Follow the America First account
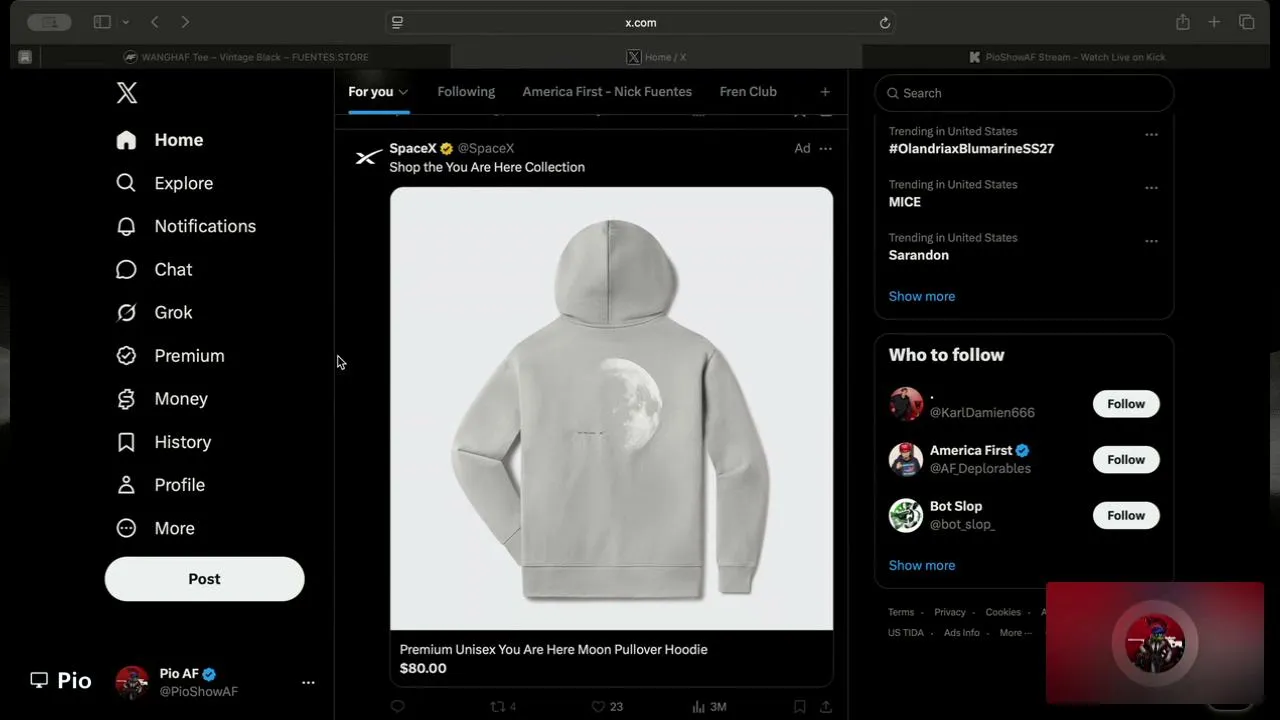Viewport: 1280px width, 720px height. click(1126, 460)
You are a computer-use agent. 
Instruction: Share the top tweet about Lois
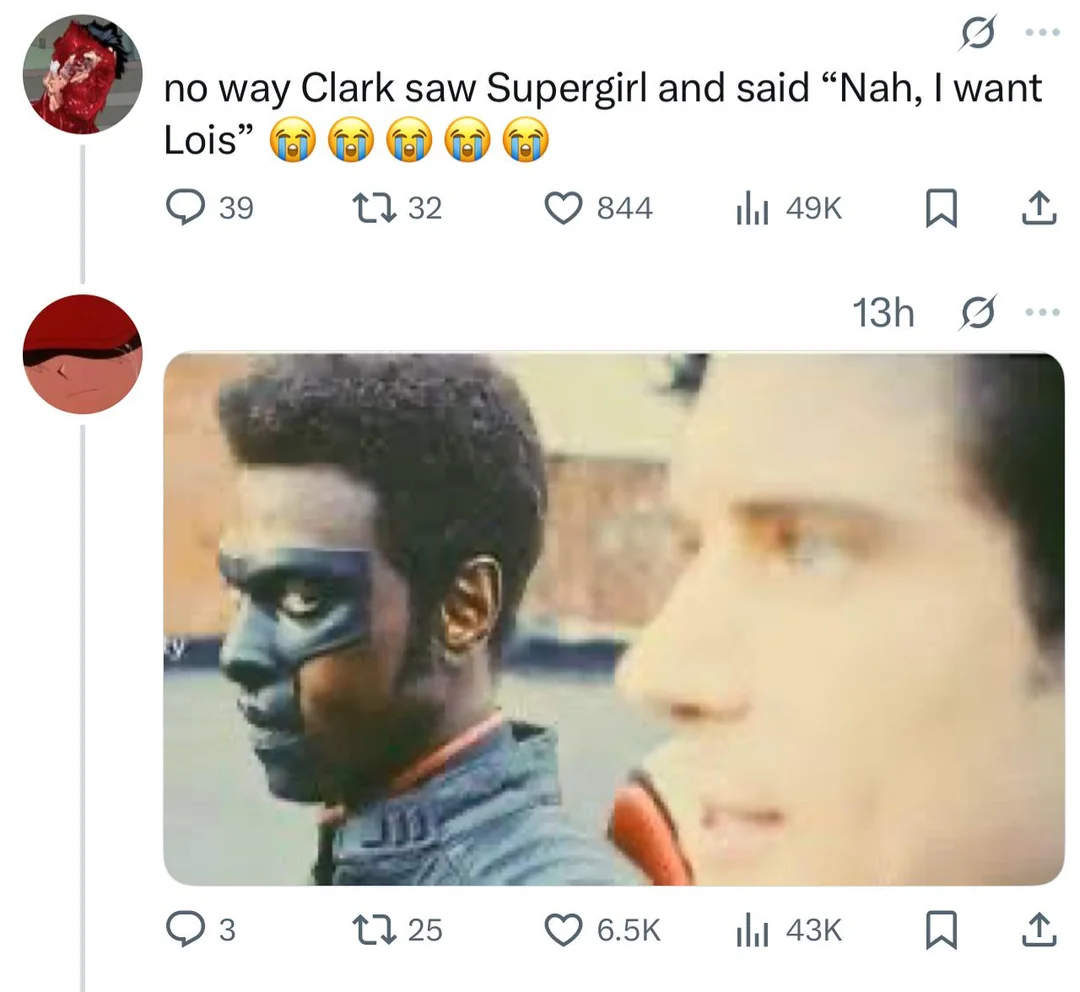pyautogui.click(x=1039, y=209)
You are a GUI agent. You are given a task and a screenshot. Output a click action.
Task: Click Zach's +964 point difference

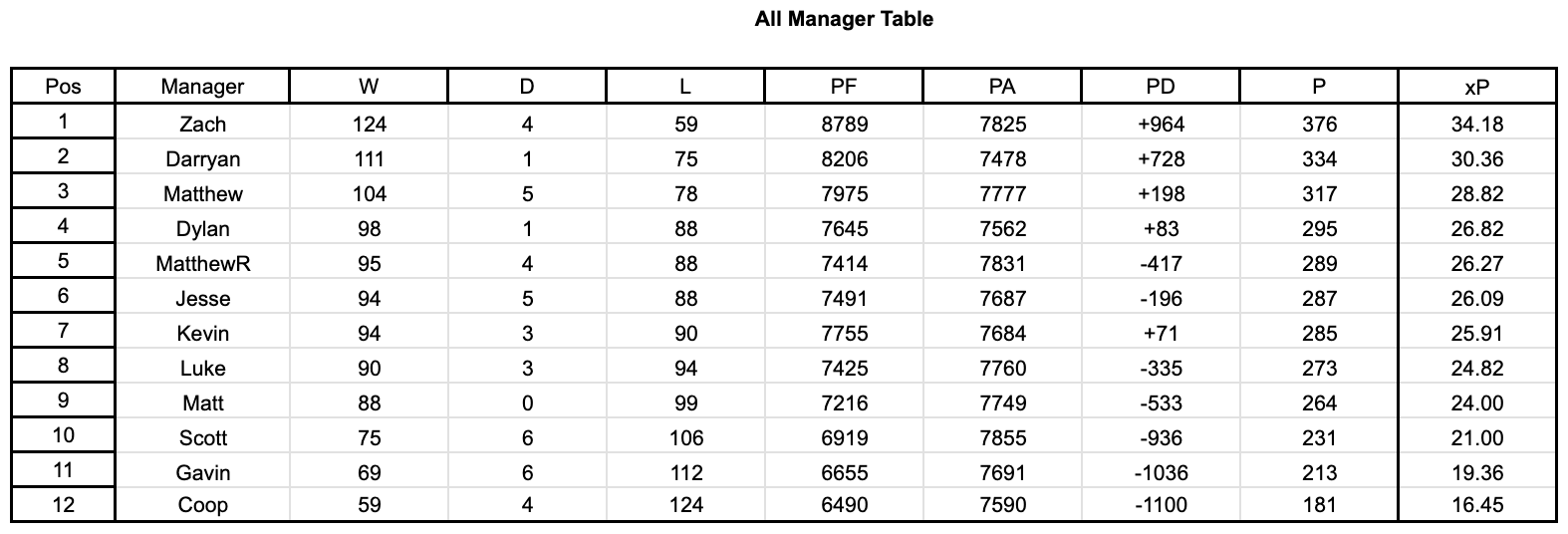1161,125
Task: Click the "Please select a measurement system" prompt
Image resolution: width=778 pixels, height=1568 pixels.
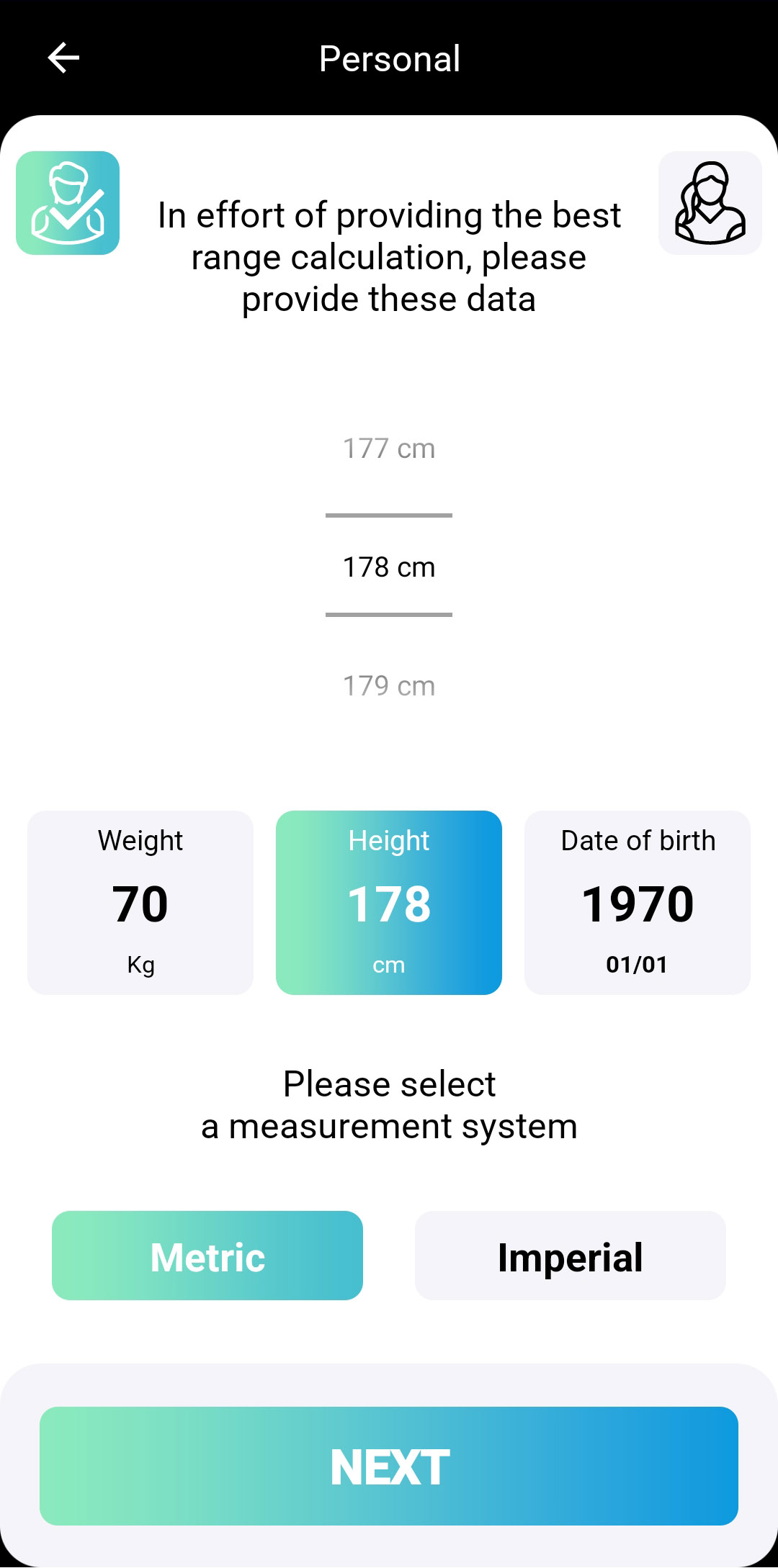Action: pos(389,1105)
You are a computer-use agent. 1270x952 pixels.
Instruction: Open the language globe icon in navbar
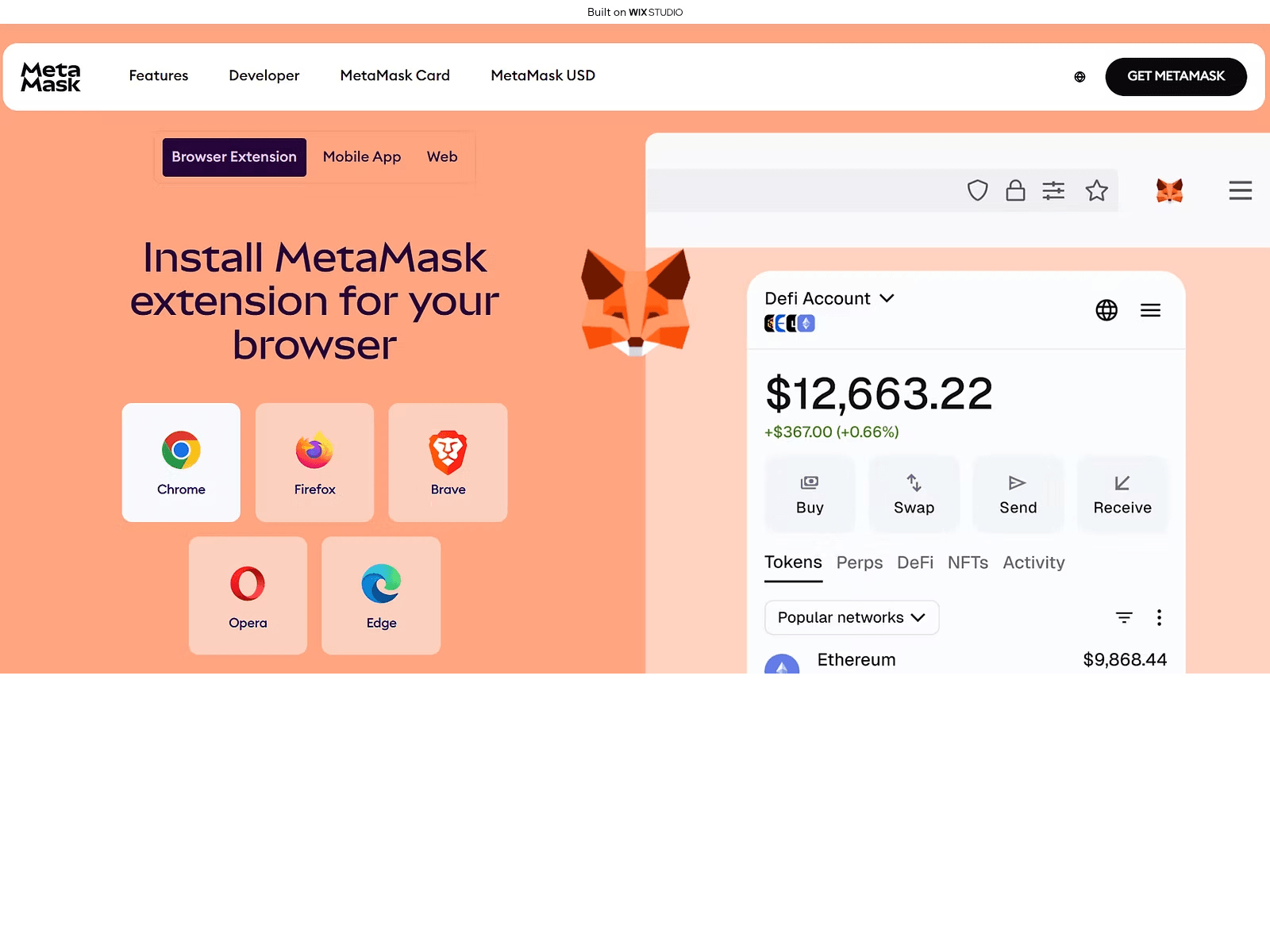coord(1080,77)
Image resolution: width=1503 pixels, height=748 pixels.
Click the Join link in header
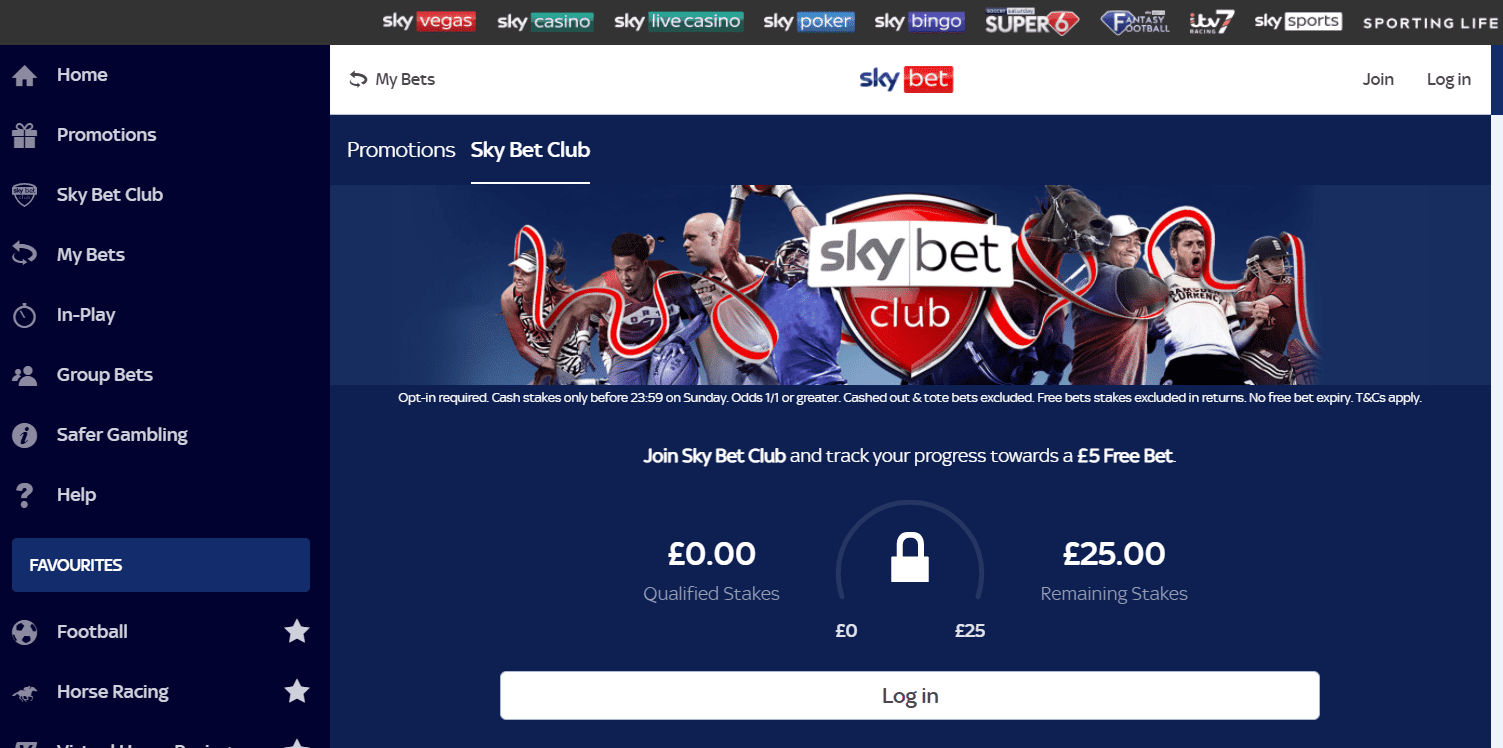coord(1378,79)
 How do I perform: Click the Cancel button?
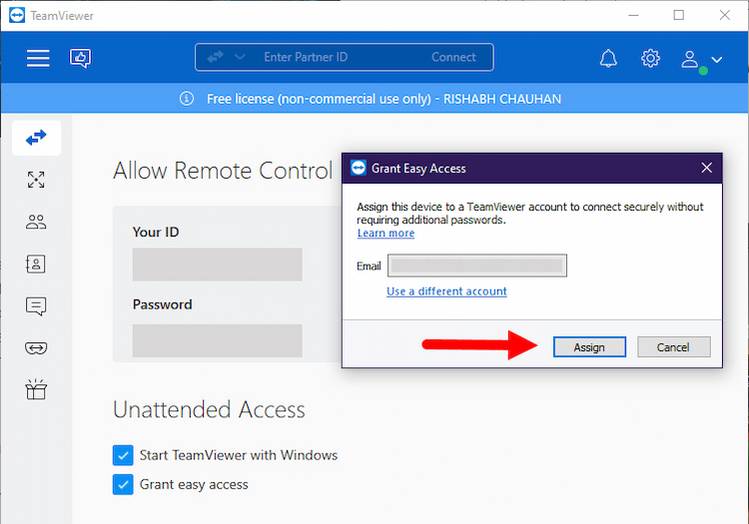[x=673, y=347]
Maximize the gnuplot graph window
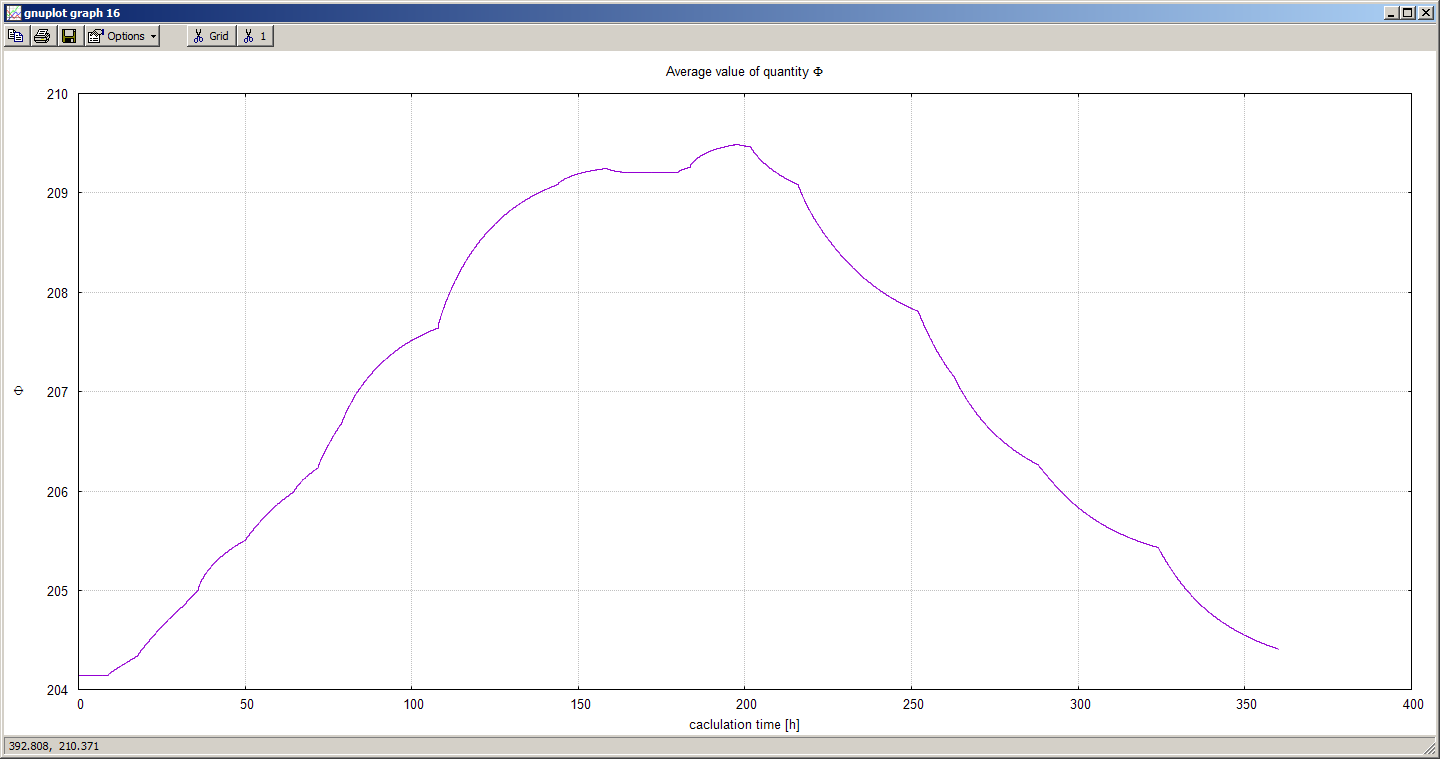1440x759 pixels. (1408, 12)
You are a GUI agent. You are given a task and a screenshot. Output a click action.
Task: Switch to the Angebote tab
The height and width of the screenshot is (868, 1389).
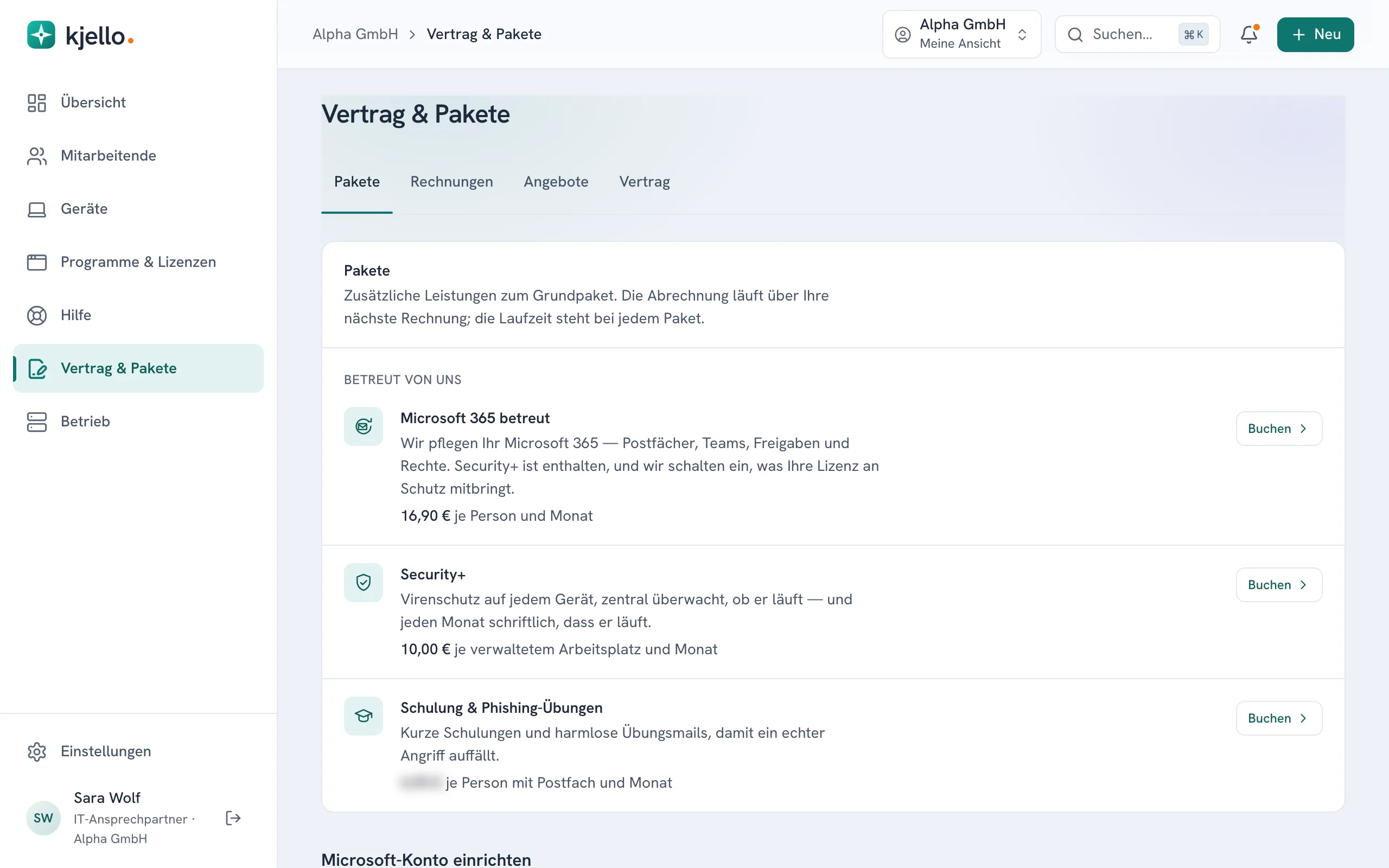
◆ ◆ ◆ ◆
Every record must be transcribed faithfully, with no picture carried over.

Follow the America First account
Viewport: 1280px width, 720px height. click(1126, 460)
You are a computer-use agent. 
Instruction: Share the top tweet about Lois
pyautogui.click(x=1039, y=209)
You are a GUI agent. You are given a task and a screenshot. Output a click action.
Task: Click Zach's +964 point difference

1161,125
Task: Click the "Please select a measurement system" prompt
Image resolution: width=778 pixels, height=1568 pixels.
Action: pos(389,1105)
You are a computer-use agent. 1270x952 pixels.
Instruction: Open the language globe icon in navbar
coord(1080,77)
Image resolution: width=1503 pixels, height=748 pixels.
Click the Join link in header
coord(1378,79)
 How do I perform: Click the Cancel button?
[x=673, y=347]
Maximize the gnuplot graph window
1440x759 pixels. (1408, 12)
You are a GUI agent. You are given a task and a screenshot. Output a click action.
Task: Switch to the Angebote tab
The height and width of the screenshot is (868, 1389).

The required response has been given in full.